Wednesday, May 31, 2006

The Path ahead

London is like a sanctuary for me. This is a place that I am comfortable with but far away from the burdens of everyday life.

I have a clearer idea of what I need to do to improve my photography after my three months in Chicago. The task ahead of me is enormous. One thing that I have learnt in Chicago, is that it is not just about photography. To make photography viable, there are a lot of attendant things that need to be looked after. I will list a few things down although it is probably not exhaustive.

1. Technical logs of the shoots so that any setup can be reused in the future.
2. Cataloging and archiving of photographs
3. Administration of shoots, like model releases and payments
4. Equipment maintenance, all mechanical equipment will fail sooner or later.
5. Office administration
6. Portfolios and promotion
7. Exhibitions
8. Continued experimentation and photographic education
9. Production co-ordination on commercial shoots

The fine line between art and commerce is hard to straddle. Too much art and freedom can lead to chaos. Too much systemisation leads to stale and boring work.

In Paul's studio, I observed that professionalism is an attitude, not a system. A system follows from a professional attitude to work. There is a constant struggle to make sure things are done right and done more efficiently. All the work stems from Paul's vision, but every member of the office is concious of what they are doing. People do not do their work mechanically, but are finding ways to improve as they work. It was really tough at times, but there were times when it seemed like the impossible was being achieved by sheer will power. On the shoot with Greg Minor, the musician, Paul was shooting 4x5 type 55 polaroid. Jason was loading and passing the polaroid backs to Paul. Lesha was placing the negatives in sodium sulphite solution separated by pieces of kitchen towel as Shin was coating the positive. It was amazing to see how fast Paul could shoot with such a cubersome camera and material.

I guess that I have been a hands on person and have expected to understand all that happens in my studio. This means that I take responsibility for everything in the studio. But when all the people are excelling in what they do and taking responsibility for their area of work, it will enable me to push the envelope even more. It is like formula one racing, the driver takes point, but the entire team behind the design of the car and the maintenance of the car during the race are essential to the success of the driver. Everyone has to pull their weight.

Sunday, May 28, 2006

Leaving Chicago

I am packing up, trying to put away 3 intense months of living in my bags, and the rubbish in the trash.

I am sure that the photographic insights will continue to come to me over time, but I have not spoken much about the impression of Chicago that I have. In spite of a relentless work schedule, I managed to squeeze in tourist excursions and cultural activities.

I have the impression that the people in Chicago are genuinely warm. People in Los Angeles are nice but I can only take them at face value. New York is edgy, but the people there are aggressive and have a bad case of bad attitude. For me at least, the people that you met in restaurants and on the street give you their attention. Given the weather that Chicago has, this is surprising. I would be cursing and swearing all day long in the cold.

Although Chicago is known for its architecture and sky scrapers, it is more amazing that such a huge city with many more parts that I could explore, had so many unpretentious people.

I guess that in a word, I would say that Chicago is laid back for a large city. The only really bad trait here is reckless drivers, but that seems to be endemic in large cities all over the world. A car is like a license to kill.

_Collected data_:
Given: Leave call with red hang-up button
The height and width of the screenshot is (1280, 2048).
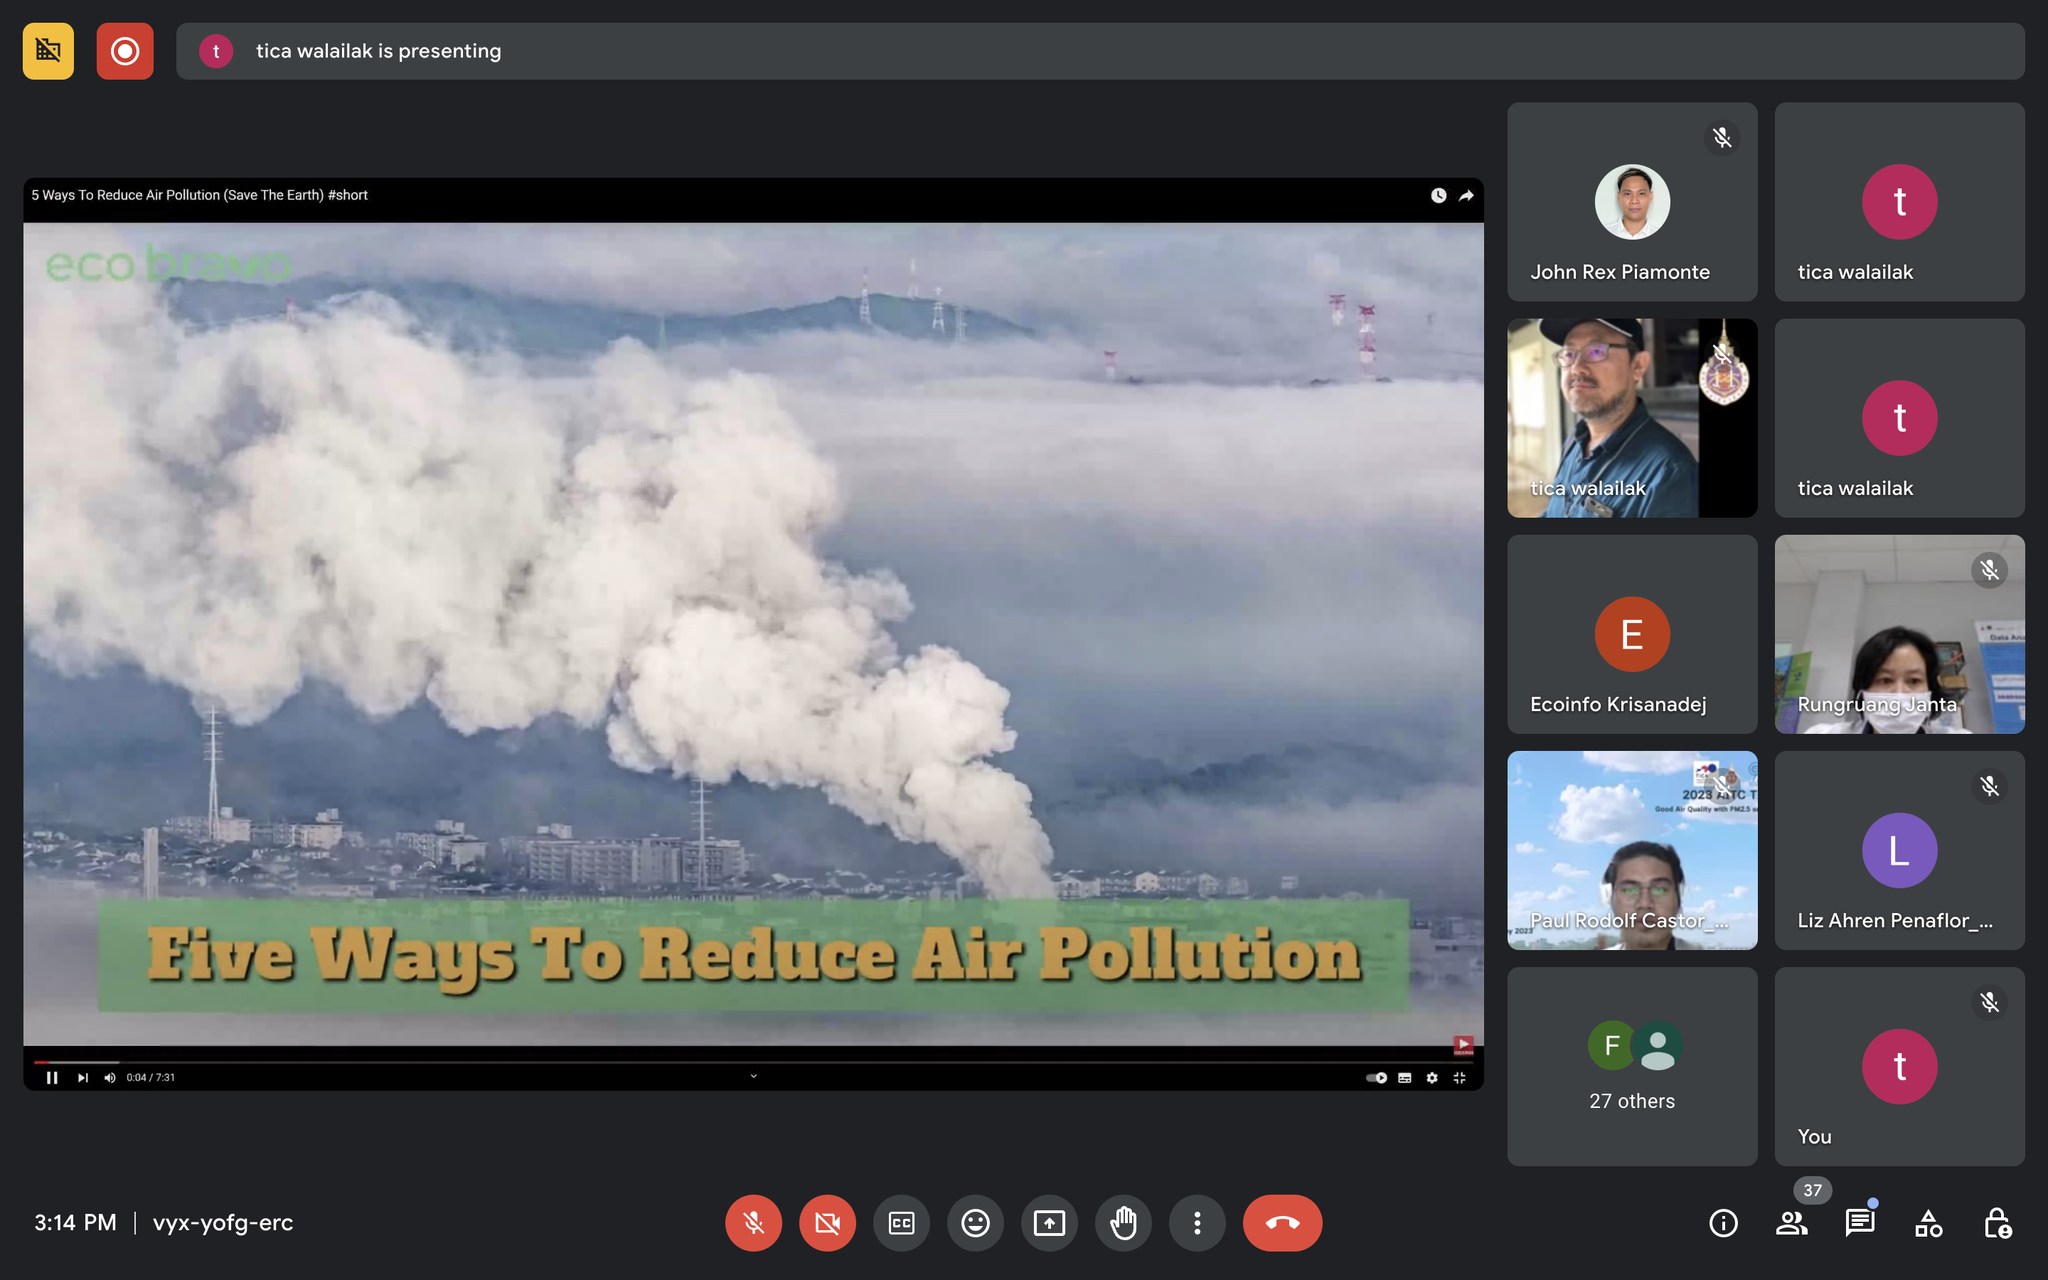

_Requirements_:
1. From the photography blog, write out the passage that begins at the words "The Path ahead" and stops after the words "sooner or later.".
2. Using the photography blog, decide whether each statement agrees with the text. Answer yes or no for each, and quote the words that decide it.
(a) The writer spent three months in Chicago.
(b) The writer describes the people of New York as warm.
(c) On the shoot with Greg Minor, Jason was coating the positive.
3. Answer these questions from the photography blog.
(a) Which city does the writer call a sanctuary?
(b) What type of polaroid was Paul shooting on the shoot with Greg Minor?
(c) What does the writer name as the only really bad trait in Chicago?

_Answers given_:
1.
The Path ahead

London is like a sanctuary for me. This is a place that I am comfortable with but far away from the burdens of everyday life.

I have a clearer idea of what I need to do to improve my photography after my three months in Chicago. The task ahead of me is enormous. One thing that I have learnt in Chicago, is that it is not just about photography. To make photography viable, there are a lot of attendant things that need to be looked after. I will list a few things down although it is probably not exhaustive.

1. Technical logs of the shoots so that any setup can be reused in the future.
2. Cataloging and archiving of photographs
3. Administration of shoots, like model releases and payments
4. Equipment maintenance, all mechanical equipment will fail sooner or later.

2.
(a) Yes: "after my three months in Chicago"
(b) No: "New York is edgy, but the people there are aggressive and have a bad case of bad attitude."
(c) No: "Jason was loading and passing the polaroid backs to Paul."

3.
(a) London
(b) 4x5 type 55 polaroid
(c) Reckless drivers